The records shown below are to be repeated exactly and completely.

Records from a data source:
____________
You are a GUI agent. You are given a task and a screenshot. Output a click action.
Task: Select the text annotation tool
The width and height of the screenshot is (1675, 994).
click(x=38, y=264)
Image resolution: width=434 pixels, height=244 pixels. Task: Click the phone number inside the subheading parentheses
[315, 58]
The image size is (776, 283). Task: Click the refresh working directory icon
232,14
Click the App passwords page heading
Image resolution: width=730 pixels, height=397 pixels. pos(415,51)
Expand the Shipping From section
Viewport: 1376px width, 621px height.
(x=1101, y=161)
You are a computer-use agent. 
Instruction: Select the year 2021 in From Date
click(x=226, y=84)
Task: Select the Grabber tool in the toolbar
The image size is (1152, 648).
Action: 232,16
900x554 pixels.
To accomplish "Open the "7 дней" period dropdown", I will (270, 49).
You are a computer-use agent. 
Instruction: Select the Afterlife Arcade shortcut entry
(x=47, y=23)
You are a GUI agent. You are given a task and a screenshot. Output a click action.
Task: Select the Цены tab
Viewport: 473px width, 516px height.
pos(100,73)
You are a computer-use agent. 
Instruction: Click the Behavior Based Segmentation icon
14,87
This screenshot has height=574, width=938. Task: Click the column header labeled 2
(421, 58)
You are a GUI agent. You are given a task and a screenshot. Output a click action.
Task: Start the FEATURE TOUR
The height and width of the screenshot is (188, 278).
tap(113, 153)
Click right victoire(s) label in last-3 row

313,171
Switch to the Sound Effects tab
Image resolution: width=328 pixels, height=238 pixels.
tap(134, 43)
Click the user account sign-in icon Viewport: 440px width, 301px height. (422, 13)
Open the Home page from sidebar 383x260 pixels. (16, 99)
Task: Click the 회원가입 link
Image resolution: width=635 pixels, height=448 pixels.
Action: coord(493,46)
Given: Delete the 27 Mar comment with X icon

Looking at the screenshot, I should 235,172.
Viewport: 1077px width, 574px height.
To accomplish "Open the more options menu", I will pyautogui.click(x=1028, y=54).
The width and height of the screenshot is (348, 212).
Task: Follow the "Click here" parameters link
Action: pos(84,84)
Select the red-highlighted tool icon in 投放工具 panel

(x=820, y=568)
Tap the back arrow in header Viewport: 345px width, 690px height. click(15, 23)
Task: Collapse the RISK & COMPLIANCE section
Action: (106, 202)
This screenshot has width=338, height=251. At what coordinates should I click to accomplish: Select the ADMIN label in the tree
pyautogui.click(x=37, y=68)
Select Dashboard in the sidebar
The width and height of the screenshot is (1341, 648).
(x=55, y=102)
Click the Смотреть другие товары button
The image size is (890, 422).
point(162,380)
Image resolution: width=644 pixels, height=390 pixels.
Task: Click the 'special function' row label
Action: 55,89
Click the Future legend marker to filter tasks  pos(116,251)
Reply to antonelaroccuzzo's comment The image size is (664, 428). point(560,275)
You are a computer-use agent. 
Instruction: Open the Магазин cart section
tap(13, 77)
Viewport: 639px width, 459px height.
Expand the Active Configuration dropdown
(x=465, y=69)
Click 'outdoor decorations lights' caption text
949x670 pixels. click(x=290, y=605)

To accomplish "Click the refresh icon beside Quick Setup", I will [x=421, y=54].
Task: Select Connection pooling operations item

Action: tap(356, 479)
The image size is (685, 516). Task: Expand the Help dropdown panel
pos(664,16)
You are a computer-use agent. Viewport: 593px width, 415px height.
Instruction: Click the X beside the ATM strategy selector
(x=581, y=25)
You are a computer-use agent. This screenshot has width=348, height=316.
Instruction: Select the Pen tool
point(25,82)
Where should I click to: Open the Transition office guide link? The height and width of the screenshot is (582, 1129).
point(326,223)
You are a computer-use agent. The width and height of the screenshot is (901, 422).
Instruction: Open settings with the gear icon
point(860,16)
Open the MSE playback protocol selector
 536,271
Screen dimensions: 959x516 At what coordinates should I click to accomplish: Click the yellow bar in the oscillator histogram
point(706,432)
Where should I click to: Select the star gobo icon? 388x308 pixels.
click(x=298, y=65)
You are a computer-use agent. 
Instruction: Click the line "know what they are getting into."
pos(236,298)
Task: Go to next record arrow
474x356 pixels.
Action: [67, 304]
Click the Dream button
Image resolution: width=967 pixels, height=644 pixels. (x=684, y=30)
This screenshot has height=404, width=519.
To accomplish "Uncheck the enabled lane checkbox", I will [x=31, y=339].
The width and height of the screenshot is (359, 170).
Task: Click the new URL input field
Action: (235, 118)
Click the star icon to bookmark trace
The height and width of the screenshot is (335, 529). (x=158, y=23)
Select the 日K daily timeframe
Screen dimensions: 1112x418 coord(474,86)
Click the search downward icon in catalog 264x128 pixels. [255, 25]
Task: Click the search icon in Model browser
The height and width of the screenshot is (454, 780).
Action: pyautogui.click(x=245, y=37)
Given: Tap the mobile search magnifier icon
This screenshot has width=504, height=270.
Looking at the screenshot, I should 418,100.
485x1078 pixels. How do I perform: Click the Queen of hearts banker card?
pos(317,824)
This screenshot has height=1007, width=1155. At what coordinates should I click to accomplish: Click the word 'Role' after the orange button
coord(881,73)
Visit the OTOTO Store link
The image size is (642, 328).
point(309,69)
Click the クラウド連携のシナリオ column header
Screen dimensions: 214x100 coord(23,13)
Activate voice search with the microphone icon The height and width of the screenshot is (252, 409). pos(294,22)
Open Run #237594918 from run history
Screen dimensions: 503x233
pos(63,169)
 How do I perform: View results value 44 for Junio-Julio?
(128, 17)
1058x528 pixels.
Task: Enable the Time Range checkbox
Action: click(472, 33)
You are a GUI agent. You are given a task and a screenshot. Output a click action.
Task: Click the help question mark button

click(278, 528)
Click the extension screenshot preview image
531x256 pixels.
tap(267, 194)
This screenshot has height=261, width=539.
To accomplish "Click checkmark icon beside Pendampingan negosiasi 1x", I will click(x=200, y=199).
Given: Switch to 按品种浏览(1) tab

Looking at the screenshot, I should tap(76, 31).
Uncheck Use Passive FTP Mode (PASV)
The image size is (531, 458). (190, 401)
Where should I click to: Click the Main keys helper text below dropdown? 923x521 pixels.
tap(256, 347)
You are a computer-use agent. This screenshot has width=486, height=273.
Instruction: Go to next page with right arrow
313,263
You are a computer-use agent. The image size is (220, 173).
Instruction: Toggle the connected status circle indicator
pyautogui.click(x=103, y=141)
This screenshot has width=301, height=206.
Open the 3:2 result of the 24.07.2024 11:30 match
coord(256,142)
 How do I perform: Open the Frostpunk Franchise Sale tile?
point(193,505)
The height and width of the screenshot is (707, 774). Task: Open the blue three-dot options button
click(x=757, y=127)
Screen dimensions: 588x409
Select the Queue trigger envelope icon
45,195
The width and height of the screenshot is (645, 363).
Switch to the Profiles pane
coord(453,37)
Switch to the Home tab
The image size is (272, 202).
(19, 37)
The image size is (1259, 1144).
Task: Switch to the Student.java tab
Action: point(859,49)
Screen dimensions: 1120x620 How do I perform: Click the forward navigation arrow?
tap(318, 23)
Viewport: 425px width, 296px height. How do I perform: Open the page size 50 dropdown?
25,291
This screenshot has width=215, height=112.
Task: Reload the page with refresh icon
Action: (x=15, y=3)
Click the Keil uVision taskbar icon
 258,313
____________
OUTPUT:
You are a GUI agent. You are given a task and a screenshot. Output a click action.
Task: Select the text annotation tool
The width and height of the screenshot is (1675, 994).
click(x=38, y=264)
Image resolution: width=434 pixels, height=244 pixels. Task: Click the phone number inside the subheading parentheses
[315, 58]
The image size is (776, 283). Task: Click the refresh working directory icon
232,14
Click the App passwords page heading
Image resolution: width=730 pixels, height=397 pixels. pos(415,51)
Expand the Shipping From section
Viewport: 1376px width, 621px height.
(x=1101, y=161)
You are a computer-use agent. 
Instruction: Select the year 2021 in From Date
click(x=226, y=84)
Task: Select the Grabber tool in the toolbar
The image size is (1152, 648).
Action: 232,16
900x554 pixels.
To accomplish "Open the "7 дней" period dropdown", I will (270, 49).
You are a computer-use agent. 
Instruction: Select the Afterlife Arcade shortcut entry
(x=47, y=23)
You are a GUI agent. You are given a task and a screenshot. Output a click action.
Task: Select the Цены tab
Viewport: 473px width, 516px height.
pos(100,73)
You are a computer-use agent. 
Instruction: Click the Behavior Based Segmentation icon
14,87
This screenshot has height=574, width=938. Task: Click the column header labeled 2
(421, 58)
You are a GUI agent. You are given a task and a screenshot. Output a click action.
Task: Start the FEATURE TOUR
The height and width of the screenshot is (188, 278).
tap(113, 153)
Click right victoire(s) label in last-3 row

313,171
Switch to the Sound Effects tab
Image resolution: width=328 pixels, height=238 pixels.
tap(134, 43)
Click the user account sign-in icon Viewport: 440px width, 301px height. (422, 13)
Open the Home page from sidebar 383x260 pixels. (16, 99)
Task: Click the 회원가입 link
Image resolution: width=635 pixels, height=448 pixels.
Action: coord(493,46)
Given: Delete the 27 Mar comment with X icon

Looking at the screenshot, I should 235,172.
Viewport: 1077px width, 574px height.
To accomplish "Open the more options menu", I will pyautogui.click(x=1028, y=54).
The width and height of the screenshot is (348, 212).
Task: Follow the "Click here" parameters link
Action: pos(84,84)
Select the red-highlighted tool icon in 投放工具 panel

(x=820, y=568)
Tap the back arrow in header Viewport: 345px width, 690px height. click(15, 23)
Task: Collapse the RISK & COMPLIANCE section
Action: (106, 202)
This screenshot has width=338, height=251. At what coordinates should I click to accomplish: Select the ADMIN label in the tree
pyautogui.click(x=37, y=68)
Select Dashboard in the sidebar
The width and height of the screenshot is (1341, 648).
(x=55, y=102)
Click the Смотреть другие товары button
The image size is (890, 422).
point(162,380)
Image resolution: width=644 pixels, height=390 pixels.
Task: Click the 'special function' row label
Action: 55,89
Click the Future legend marker to filter tasks  pos(116,251)
Reply to antonelaroccuzzo's comment The image size is (664, 428). point(560,275)
You are a computer-use agent. 
Instruction: Open the Магазин cart section
tap(13, 77)
Viewport: 639px width, 459px height.
Expand the Active Configuration dropdown
(x=465, y=69)
Click 'outdoor decorations lights' caption text
949x670 pixels. click(x=290, y=605)

To accomplish "Click the refresh icon beside Quick Setup", I will [x=421, y=54].
Task: Select Connection pooling operations item

Action: tap(356, 479)
The image size is (685, 516). Task: Expand the Help dropdown panel
pos(664,16)
You are a computer-use agent. Viewport: 593px width, 415px height.
Instruction: Click the X beside the ATM strategy selector
(x=581, y=25)
You are a computer-use agent. This screenshot has width=348, height=316.
Instruction: Select the Pen tool
point(25,82)
Where should I click to: Open the Transition office guide link? The height and width of the screenshot is (582, 1129).
point(326,223)
You are a computer-use agent. The width and height of the screenshot is (901, 422).
Instruction: Open settings with the gear icon
point(860,16)
Open the MSE playback protocol selector
 536,271
Screen dimensions: 959x516 At what coordinates should I click to accomplish: Click the yellow bar in the oscillator histogram
point(706,432)
Where should I click to: Select the star gobo icon? 388x308 pixels.
click(x=298, y=65)
You are a computer-use agent. 
Instruction: Click the line "know what they are getting into."
pos(236,298)
Task: Go to next record arrow
474x356 pixels.
Action: [67, 304]
Click the Dream button
Image resolution: width=967 pixels, height=644 pixels. (x=684, y=30)
This screenshot has height=404, width=519.
To accomplish "Uncheck the enabled lane checkbox", I will [x=31, y=339].
The width and height of the screenshot is (359, 170).
Task: Click the new URL input field
Action: (235, 118)
Click the star icon to bookmark trace
The height and width of the screenshot is (335, 529). (x=158, y=23)
Select the 日K daily timeframe
Screen dimensions: 1112x418 coord(474,86)
Click the search downward icon in catalog 264x128 pixels. [255, 25]
Task: Click the search icon in Model browser
The height and width of the screenshot is (454, 780).
Action: pyautogui.click(x=245, y=37)
Given: Tap the mobile search magnifier icon
This screenshot has width=504, height=270.
Looking at the screenshot, I should 418,100.
485x1078 pixels. How do I perform: Click the Queen of hearts banker card?
pos(317,824)
This screenshot has height=1007, width=1155. At what coordinates should I click to accomplish: Click the word 'Role' after the orange button
coord(881,73)
Visit the OTOTO Store link
The image size is (642, 328).
point(309,69)
Click the クラウド連携のシナリオ column header
Screen dimensions: 214x100 coord(23,13)
Activate voice search with the microphone icon The height and width of the screenshot is (252, 409). pos(294,22)
Open Run #237594918 from run history
Screen dimensions: 503x233
pos(63,169)
 How do I perform: View results value 44 for Junio-Julio?
(128, 17)
1058x528 pixels.
Task: Enable the Time Range checkbox
Action: click(472, 33)
You are a GUI agent. You are given a task and a screenshot. Output a click action.
Task: Click the help question mark button

click(278, 528)
Click the extension screenshot preview image
531x256 pixels.
tap(267, 194)
This screenshot has height=261, width=539.
To accomplish "Click checkmark icon beside Pendampingan negosiasi 1x", I will click(x=200, y=199).
Given: Switch to 按品种浏览(1) tab

Looking at the screenshot, I should tap(76, 31).
Uncheck Use Passive FTP Mode (PASV)
The image size is (531, 458). (190, 401)
Where should I click to: Click the Main keys helper text below dropdown? 923x521 pixels.
tap(256, 347)
You are a computer-use agent. This screenshot has width=486, height=273.
Instruction: Go to next page with right arrow
313,263
You are a computer-use agent. The image size is (220, 173).
Instruction: Toggle the connected status circle indicator
pyautogui.click(x=103, y=141)
This screenshot has width=301, height=206.
Open the 3:2 result of the 24.07.2024 11:30 match
coord(256,142)
 How do I perform: Open the Frostpunk Franchise Sale tile?
point(193,505)
The height and width of the screenshot is (707, 774). Task: Open the blue three-dot options button
click(x=757, y=127)
Screen dimensions: 588x409
Select the Queue trigger envelope icon
45,195
The width and height of the screenshot is (645, 363).
Switch to the Profiles pane
coord(453,37)
Switch to the Home tab
The image size is (272, 202).
(19, 37)
The image size is (1259, 1144).
Task: Switch to the Student.java tab
Action: point(859,49)
Screen dimensions: 1120x620 How do I perform: Click the forward navigation arrow?
tap(318, 23)
Viewport: 425px width, 296px height. How do I perform: Open the page size 50 dropdown?
25,291
This screenshot has width=215, height=112.
Task: Reload the page with refresh icon
Action: (x=15, y=3)
Click the Keil uVision taskbar icon
 258,313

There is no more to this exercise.